Verifiable data

Introduction

The ability to prove the integrity and authenticity of shared data is a key component to establishing trust online. Given that we produce so much data and are constantly sharing and moving that data around, it is a complex task to identify a solution that will work for the vast majority of internet users across a variety of different contexts.

The fundamental problem to address is how to establish authority on a piece of data, and how to enable mechanisms to trust those authorities in a broad set of contexts. Solving this problem on a basic level allows entities to have greater trust in the data they’re sharing, and for relying parties to understand the integrity and authenticity of the data being shared.

We use the overarching term verifiable data to refer to this problem domain. Verifiable data can be further expanded into three key pillars:

  1. Verifiable data

  2. Verifiable relationships

  3. Verifiable processes

Verifiable data

This refers to the authenticity and integrity of the actual data elements being shared.

https://www.datocms-assets.com/38428/1617659489-verifiable-data.png?auto=format

Verifiable relationships

This refers to the ability to audit and understand the connections between various entities as well as how each of these entities are represented in data.

https://www.datocms-assets.com/38428/1620707997-verifiable-relationships.svg

Verifiable processes

This describe the ability to verify any digital process such as onboarding a user or managing a bank account (particularly with respect to how data enables the process to be managed and maintained).

https://www.datocms-assets.com/38428/1620708178-verifiable-processes.svg

These closely-related, interdependent concepts rely on verifiable data technology becoming a reality.

Verifiable credentials

The basic data model of W3C verifiable credentials may be familiar to developers and architects that are used to working with attribute-based credentials and data technologies. The issuer, or the authority on some information about a subject (e.g. a person), issues a credential containing this information in the form of claims to a holder. The holder is responsible for storing and managing that credential, and in most instances uses a piece of software that acts on their behalf, such as a digital wallet. When a verifier (sometimes referred to as a relying party) needs to validate some information, they can request from the holder some data to meet their verification requirements. The holder unilaterally determines if they wish to act upon the request and is free to present the claims contained in their verifiable credentials using any number of techniques to preserve their privacy.

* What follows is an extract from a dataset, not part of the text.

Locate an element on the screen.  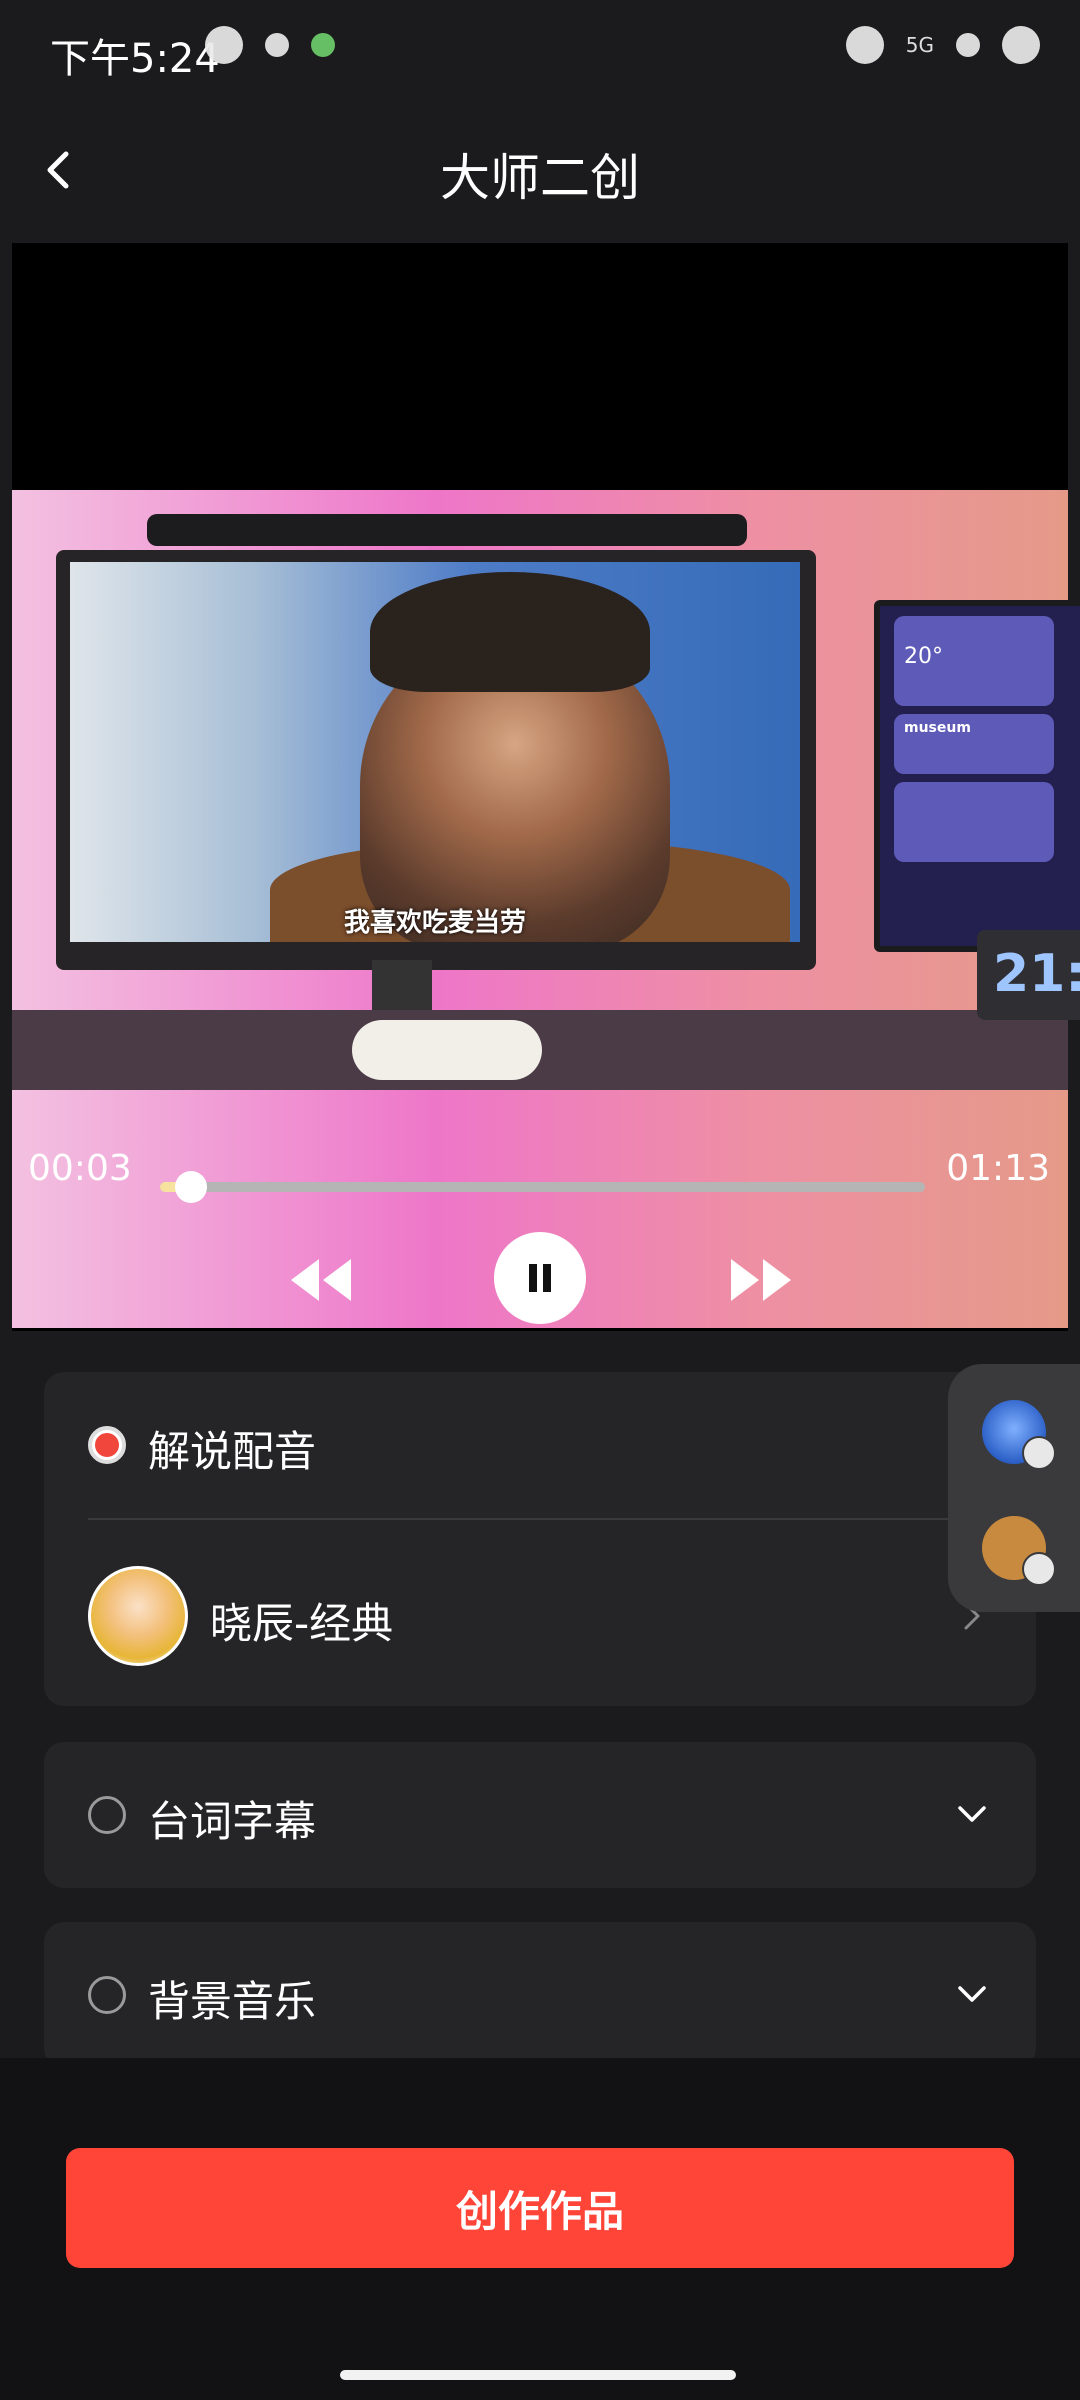
home-indicator is located at coordinates (538, 2375).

Verifiable credentials form the foundation for verifiable data in the emerging web of trust. They can be thought of as a container for many different types of information as well as different types of credentials. Because it is an open standard at the W3C, verifiable credentials are able to be widely implemented by many different software providers, institutions, governments, and businesses. Due to the wide applicability of these standards, similar content integrity protection and guarantees are provided regardless of the implementation.

Semantics and schemas

The authenticity and integrity-providing mechanisms presented by verifiable credentials provide additional benefits beyond the evaluation of verifiable data. They also provide a number of extensibility mechanisms that allow data to be linked to other kinds of data in order to be more easily understood in the context of relationships and processes.

One concrete example of this is the application of data schemas or data vocabularies. Schemas are a set of types and properties that are used to describe data. In the context of data sharing, schemas are an incredibly useful and necessary tool in order to represent data accurately from the point of creation to sharing and verification. In essence, data schemas in the Verifiable Credential ecosystem are only useful if they are strongly reused by many different parties. If each implementer of Verifiable Credentials chooses to describe and represent data in a slightly different way, it creates incoherence and inconsistency in data and threatens to diminish the potential of ubiquitous adoption of open standards and schemas.

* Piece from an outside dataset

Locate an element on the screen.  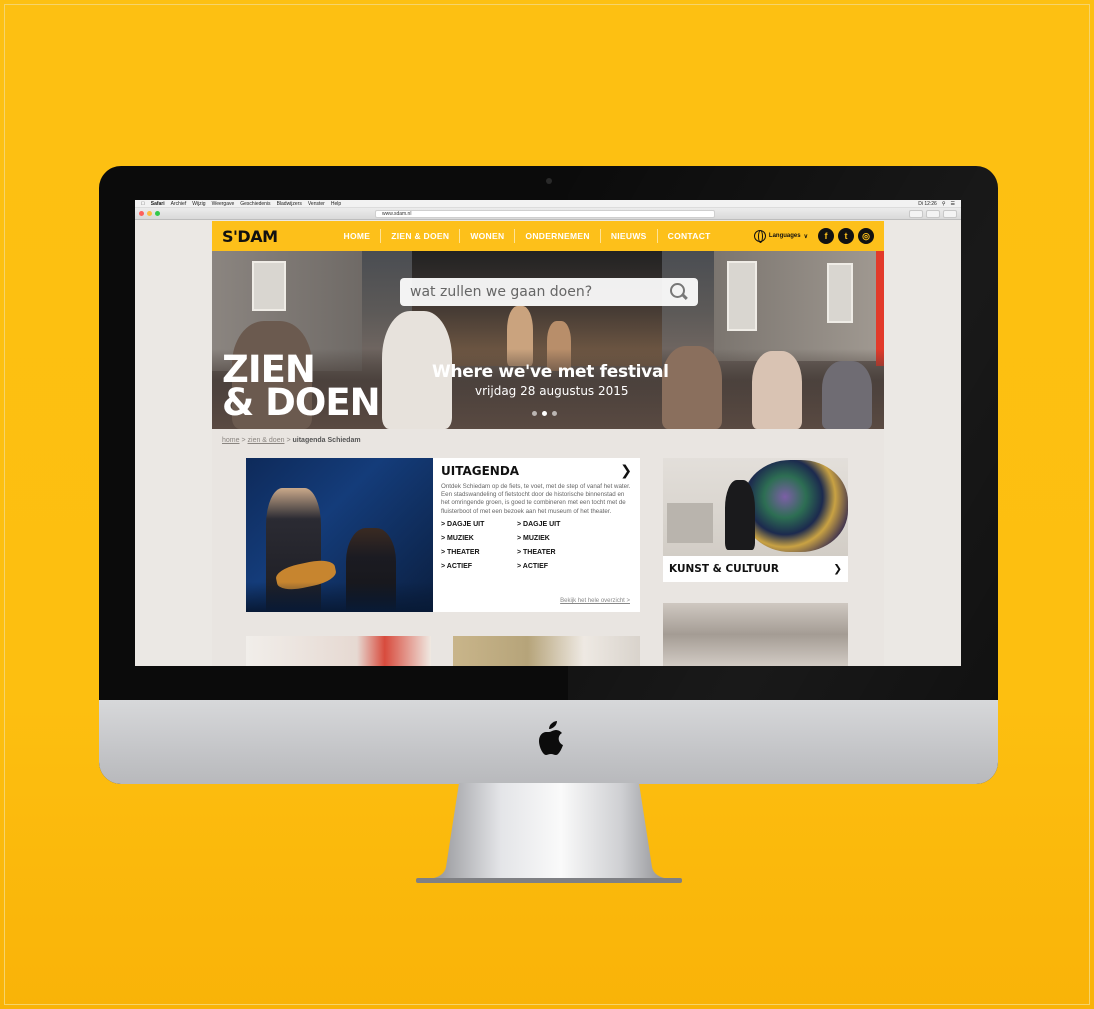
nav-right: Languages ∨ f t ◎ is located at coordinates (814, 236).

Verifiable credentials make use of JSON-LD to extend the data model to support dynamic data vocabularies and schemas. This allows us to not only use existing JSON-LD schemas, but to utilize the mechanism defined by JSON-LD to create and share new schemas as well. To a large extent this is what JSON-LD was designed for; the adoption and reuse of common data vocabularies.

This type of verifiable credential is best characterised as a kind of Linked Data Proof. It allows issuers to make statements that can be shared without loss of trust because their authorship can be verified by a third party. Linked Data Proofs define the capability for verifying the authenticity and integrity of Linked Data documents with mathematical proofs and asymmetric cryptography. It provides a simple security protocol which is native to JSON-LD. Due to the nature of linked data, they are built to compactly represent proof chains and allow a Verifiable Credential to be easily protected on a more granular basis; on a per-attribute basis rather than a per-credential basis.

This mechanism becomes particularly useful when evaluating a chain of trusted credentials belonging to organisations and individuals. A proof chain is used when the same data needs to be signed by multiple entities and the order in which the proofs were generated matters. For example, such as in the case of a notary counter-signing a proof that had been created on a document. Where order needs to be preserved, a proof chain is represented by including an ordered list of proofs with a “proof chain” key in a Verifiable Credential. This kind of embedded proof can be used to establish the integrity of verifiable data chains.

Overall, the ability for data to be shared across contexts whilst retaining its integrity and semantics is a critical building block of the emerging web of trust.